EXERCISE MATERIAL:
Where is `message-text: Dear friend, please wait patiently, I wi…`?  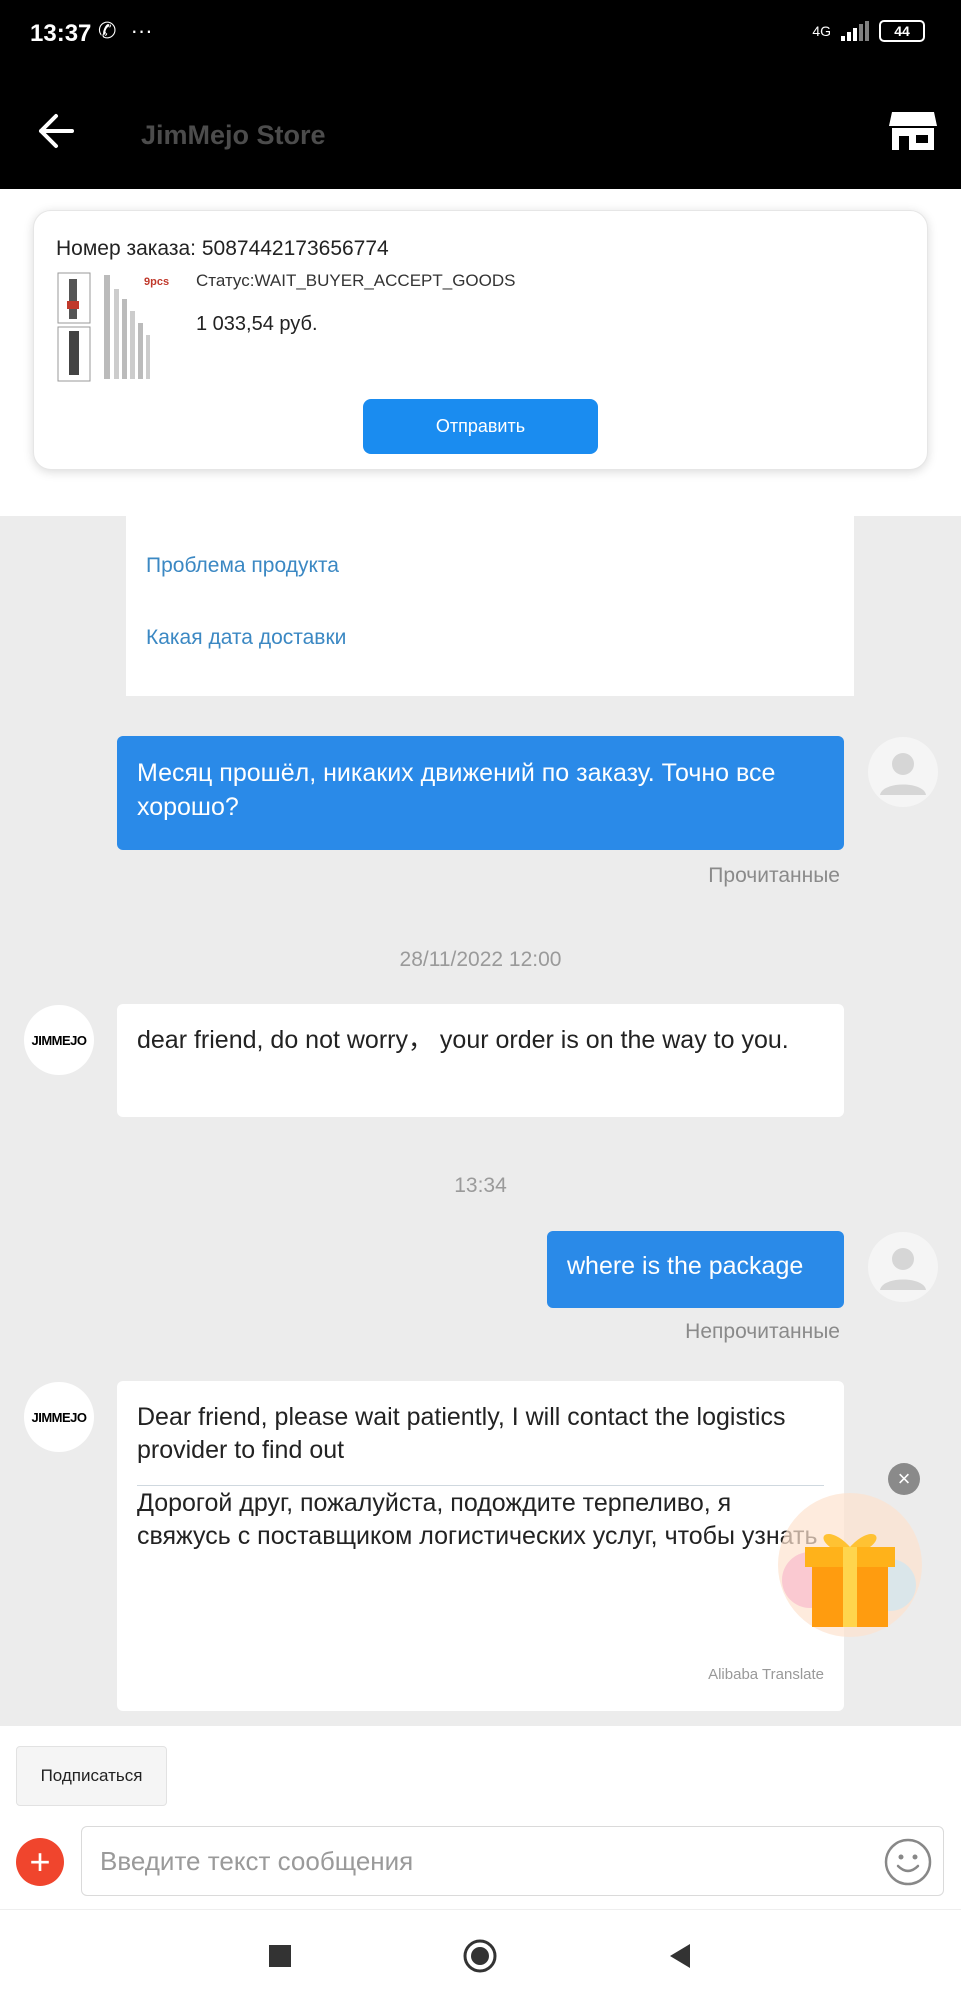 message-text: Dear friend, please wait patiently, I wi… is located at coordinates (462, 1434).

* * *

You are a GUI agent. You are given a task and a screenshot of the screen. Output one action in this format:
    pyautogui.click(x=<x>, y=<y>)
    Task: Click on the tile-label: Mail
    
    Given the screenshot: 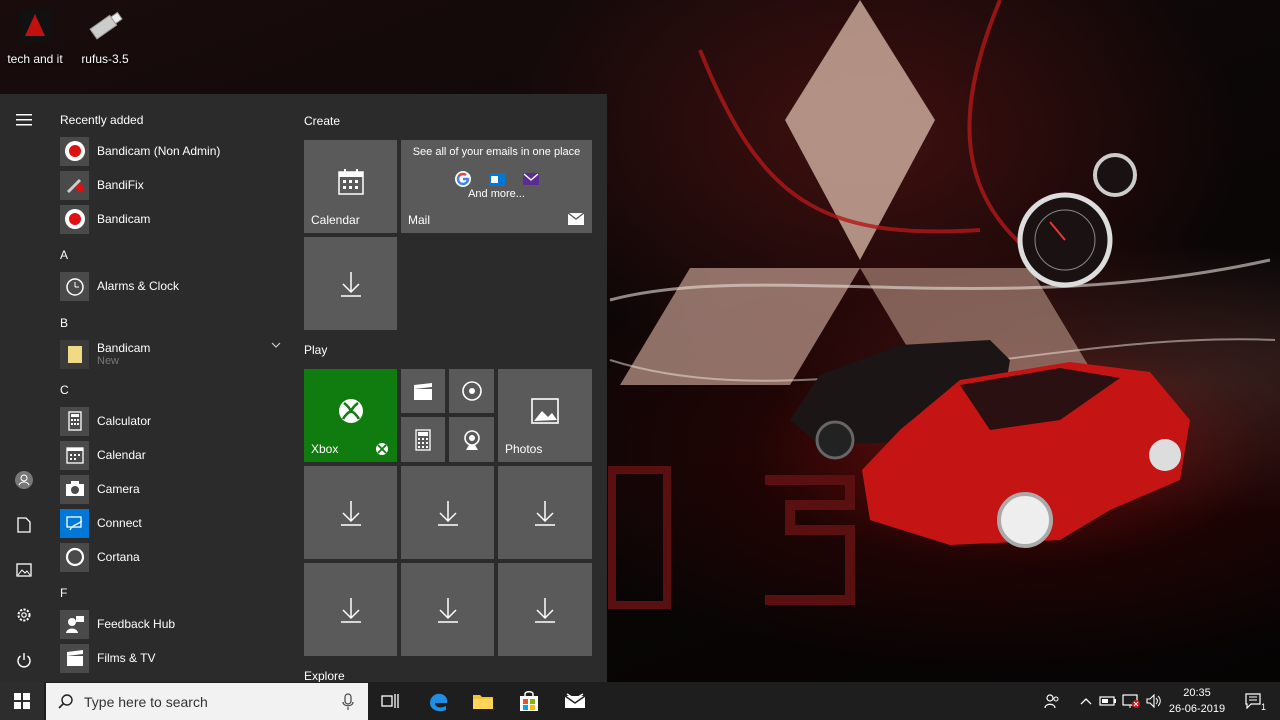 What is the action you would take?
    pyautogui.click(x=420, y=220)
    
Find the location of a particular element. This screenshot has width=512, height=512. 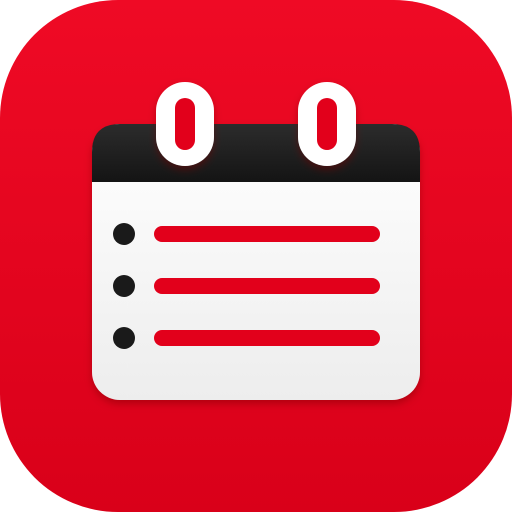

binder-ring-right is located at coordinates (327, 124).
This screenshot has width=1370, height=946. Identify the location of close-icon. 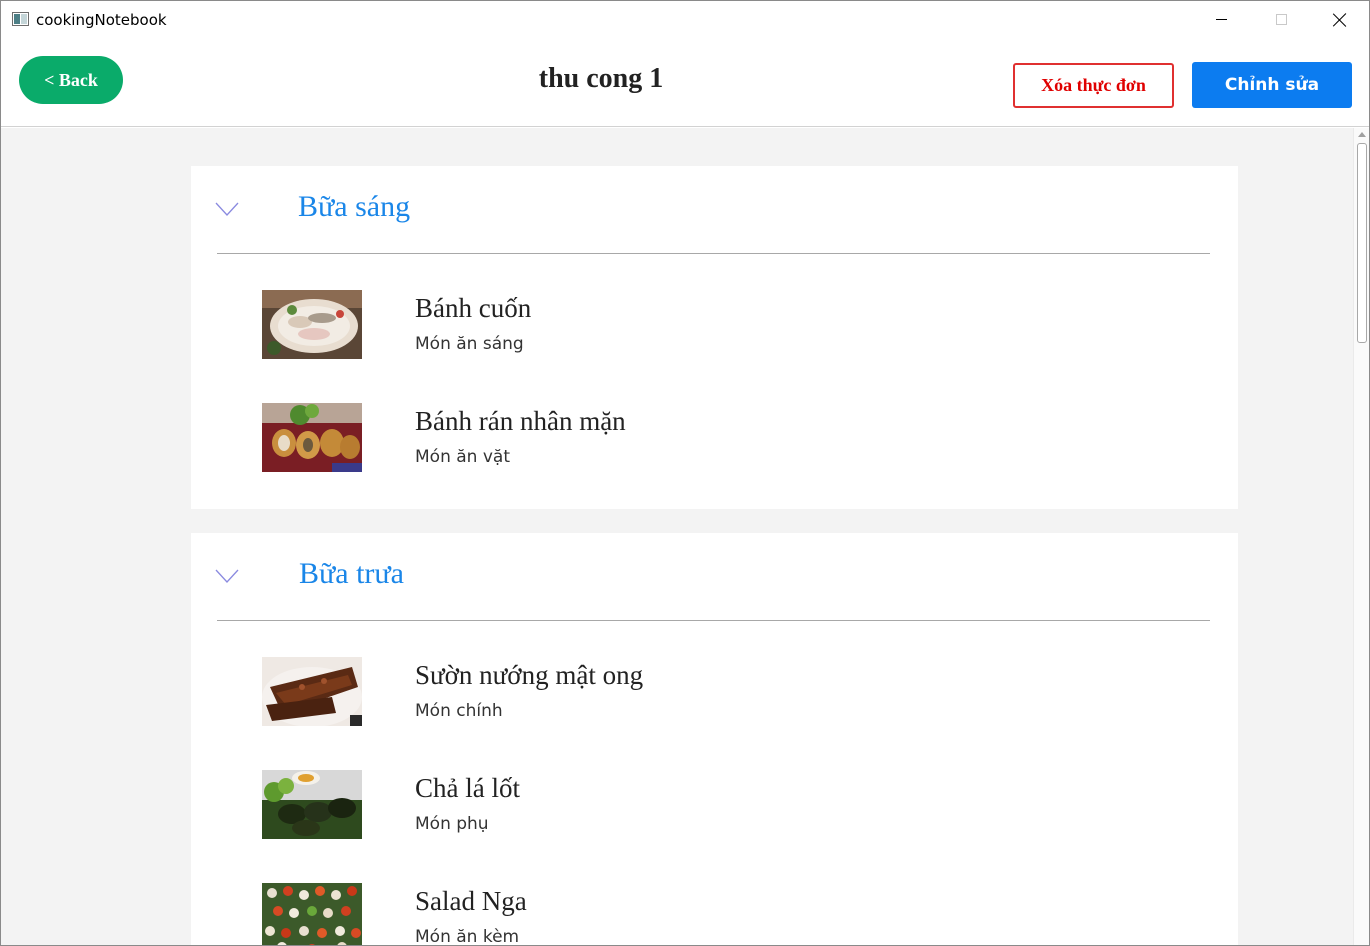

...

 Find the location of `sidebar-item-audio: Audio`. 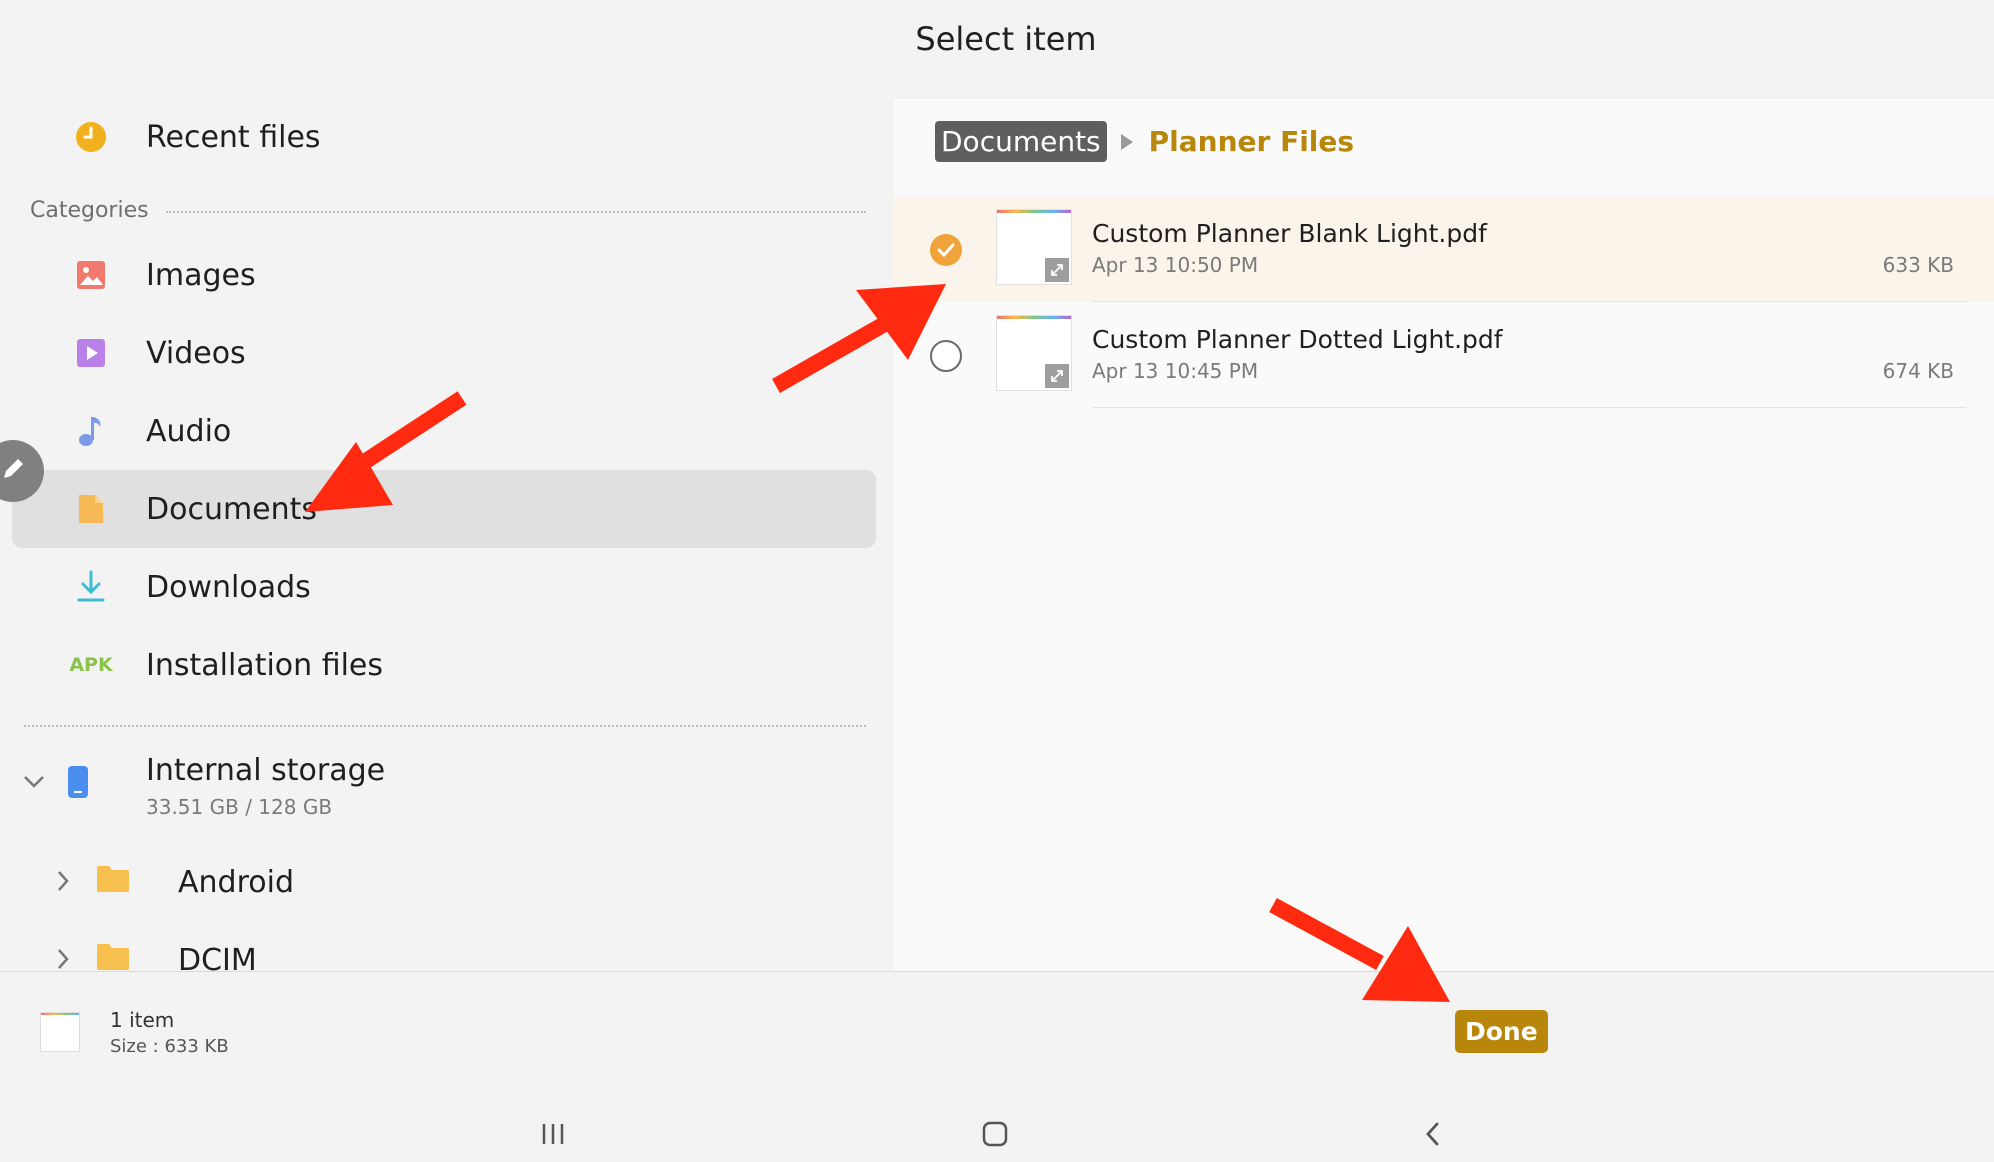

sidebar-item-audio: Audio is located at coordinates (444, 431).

WORK REQUEST: Return the records starting at the line that contains "Find the location of a" and ending at the line that contains "This screenshot has width=1370, height=946.", both included, and copy them unchanged with the pictures left out.

FINISHED TASK:
Find the location of a particular element. This screenshot has width=512, height=512. 

binder-ring-right is located at coordinates (327, 124).
This screenshot has width=1370, height=946. Identify the location of close-icon. 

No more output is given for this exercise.